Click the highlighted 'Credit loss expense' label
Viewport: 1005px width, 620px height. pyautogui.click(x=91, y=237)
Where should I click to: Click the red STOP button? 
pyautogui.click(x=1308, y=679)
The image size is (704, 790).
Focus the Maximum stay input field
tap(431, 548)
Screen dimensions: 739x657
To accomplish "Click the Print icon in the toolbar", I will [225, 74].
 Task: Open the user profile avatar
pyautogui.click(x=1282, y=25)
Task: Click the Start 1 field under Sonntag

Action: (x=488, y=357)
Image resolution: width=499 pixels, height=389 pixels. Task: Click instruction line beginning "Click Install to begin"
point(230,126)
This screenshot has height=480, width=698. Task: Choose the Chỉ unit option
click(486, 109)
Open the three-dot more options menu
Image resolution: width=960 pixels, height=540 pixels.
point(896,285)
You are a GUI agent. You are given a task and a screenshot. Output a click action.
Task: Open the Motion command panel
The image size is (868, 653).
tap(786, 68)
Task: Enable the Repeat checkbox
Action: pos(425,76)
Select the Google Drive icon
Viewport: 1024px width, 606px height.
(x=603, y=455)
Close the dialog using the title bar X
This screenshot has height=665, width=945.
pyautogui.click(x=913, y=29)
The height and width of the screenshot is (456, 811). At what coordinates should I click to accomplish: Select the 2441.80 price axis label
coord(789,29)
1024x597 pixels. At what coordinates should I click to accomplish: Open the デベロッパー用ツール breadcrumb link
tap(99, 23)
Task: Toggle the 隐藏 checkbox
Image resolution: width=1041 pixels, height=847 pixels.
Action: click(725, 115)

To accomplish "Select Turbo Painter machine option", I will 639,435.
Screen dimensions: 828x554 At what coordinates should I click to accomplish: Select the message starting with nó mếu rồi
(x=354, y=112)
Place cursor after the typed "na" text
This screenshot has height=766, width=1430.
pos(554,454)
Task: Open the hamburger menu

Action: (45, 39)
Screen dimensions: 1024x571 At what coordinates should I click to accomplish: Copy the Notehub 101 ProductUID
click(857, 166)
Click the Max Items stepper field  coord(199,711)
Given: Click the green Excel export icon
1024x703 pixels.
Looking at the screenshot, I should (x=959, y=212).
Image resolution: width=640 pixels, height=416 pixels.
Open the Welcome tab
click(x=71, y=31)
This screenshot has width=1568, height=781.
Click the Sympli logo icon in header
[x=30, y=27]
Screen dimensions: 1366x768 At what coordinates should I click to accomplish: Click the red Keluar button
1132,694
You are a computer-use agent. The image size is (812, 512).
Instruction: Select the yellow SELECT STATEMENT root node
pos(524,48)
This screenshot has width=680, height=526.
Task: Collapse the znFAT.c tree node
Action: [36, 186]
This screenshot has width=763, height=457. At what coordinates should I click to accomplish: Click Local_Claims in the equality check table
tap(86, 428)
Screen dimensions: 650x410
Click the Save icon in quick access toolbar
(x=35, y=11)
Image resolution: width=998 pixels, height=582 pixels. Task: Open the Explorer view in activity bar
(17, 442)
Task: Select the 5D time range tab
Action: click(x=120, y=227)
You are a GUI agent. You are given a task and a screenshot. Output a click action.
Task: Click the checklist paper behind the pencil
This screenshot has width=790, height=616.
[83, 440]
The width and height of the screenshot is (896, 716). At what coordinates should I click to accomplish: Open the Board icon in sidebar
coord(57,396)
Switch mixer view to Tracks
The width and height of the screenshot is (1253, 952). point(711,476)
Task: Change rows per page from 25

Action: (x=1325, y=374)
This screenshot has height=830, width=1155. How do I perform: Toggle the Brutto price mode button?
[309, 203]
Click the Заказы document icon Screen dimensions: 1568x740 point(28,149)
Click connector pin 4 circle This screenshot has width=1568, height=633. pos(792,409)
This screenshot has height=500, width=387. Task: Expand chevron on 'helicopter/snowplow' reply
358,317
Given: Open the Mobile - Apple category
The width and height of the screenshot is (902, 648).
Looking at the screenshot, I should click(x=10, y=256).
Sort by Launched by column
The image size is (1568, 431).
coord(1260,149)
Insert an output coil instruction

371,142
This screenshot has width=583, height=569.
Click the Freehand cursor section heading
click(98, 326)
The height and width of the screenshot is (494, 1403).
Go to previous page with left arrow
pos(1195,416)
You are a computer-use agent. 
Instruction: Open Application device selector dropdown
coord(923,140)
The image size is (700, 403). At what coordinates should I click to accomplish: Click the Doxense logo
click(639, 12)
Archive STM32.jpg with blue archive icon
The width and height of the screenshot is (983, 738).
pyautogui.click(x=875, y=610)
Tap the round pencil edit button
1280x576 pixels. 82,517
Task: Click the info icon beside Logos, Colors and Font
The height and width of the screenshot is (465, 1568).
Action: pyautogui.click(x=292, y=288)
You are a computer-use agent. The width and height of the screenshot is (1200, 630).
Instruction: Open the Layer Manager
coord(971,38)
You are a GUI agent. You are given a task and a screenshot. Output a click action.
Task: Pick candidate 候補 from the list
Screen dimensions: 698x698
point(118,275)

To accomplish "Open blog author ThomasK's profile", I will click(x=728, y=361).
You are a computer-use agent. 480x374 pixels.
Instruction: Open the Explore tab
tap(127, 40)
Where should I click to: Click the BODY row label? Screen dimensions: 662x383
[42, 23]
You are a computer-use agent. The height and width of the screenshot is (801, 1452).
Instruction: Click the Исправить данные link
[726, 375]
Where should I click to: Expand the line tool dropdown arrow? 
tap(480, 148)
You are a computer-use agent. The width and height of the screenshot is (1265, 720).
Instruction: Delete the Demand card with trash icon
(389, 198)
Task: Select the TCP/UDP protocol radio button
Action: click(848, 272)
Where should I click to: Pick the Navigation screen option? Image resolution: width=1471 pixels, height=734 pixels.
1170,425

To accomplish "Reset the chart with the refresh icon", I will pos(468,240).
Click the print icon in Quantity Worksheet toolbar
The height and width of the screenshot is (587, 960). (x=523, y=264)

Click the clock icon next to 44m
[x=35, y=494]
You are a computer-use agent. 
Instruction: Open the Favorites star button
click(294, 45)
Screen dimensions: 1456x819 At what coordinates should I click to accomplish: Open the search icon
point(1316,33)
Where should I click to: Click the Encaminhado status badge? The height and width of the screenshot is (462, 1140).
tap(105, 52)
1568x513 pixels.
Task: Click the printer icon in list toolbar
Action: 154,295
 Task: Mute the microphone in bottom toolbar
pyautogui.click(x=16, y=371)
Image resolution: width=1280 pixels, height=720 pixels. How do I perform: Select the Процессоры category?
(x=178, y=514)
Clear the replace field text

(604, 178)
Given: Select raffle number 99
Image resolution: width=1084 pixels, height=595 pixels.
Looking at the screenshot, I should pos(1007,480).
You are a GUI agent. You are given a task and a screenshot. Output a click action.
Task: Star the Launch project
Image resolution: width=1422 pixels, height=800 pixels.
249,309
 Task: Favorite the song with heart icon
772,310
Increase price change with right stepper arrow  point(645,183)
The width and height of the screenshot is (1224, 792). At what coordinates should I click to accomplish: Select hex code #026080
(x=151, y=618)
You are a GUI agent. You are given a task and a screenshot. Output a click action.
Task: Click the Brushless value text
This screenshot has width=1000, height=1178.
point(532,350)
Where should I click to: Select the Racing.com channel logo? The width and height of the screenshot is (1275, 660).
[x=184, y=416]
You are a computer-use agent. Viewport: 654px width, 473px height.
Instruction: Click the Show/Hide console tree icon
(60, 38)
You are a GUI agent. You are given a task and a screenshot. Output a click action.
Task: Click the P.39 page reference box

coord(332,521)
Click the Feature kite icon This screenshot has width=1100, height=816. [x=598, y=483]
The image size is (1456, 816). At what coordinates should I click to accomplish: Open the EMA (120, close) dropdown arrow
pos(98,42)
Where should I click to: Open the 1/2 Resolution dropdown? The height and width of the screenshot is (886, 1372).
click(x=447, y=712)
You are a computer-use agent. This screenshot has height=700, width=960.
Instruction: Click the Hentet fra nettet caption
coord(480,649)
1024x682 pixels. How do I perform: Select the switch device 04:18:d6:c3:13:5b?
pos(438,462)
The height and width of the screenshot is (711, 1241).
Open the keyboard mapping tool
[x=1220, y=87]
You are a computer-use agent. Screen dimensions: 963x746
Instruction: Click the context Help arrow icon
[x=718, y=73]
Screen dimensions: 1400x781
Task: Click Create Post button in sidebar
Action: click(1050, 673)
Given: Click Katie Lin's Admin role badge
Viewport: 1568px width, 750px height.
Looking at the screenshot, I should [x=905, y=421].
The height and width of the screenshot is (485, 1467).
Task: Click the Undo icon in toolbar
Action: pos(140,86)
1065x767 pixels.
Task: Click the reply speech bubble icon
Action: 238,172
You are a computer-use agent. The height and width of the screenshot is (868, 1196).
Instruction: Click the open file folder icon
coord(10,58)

* **What is expected**
Search the material above for "stepper". Copy each line that has it.

* **Answer space**
Click the Max Items stepper field  coord(199,711)
Increase price change with right stepper arrow  point(645,183)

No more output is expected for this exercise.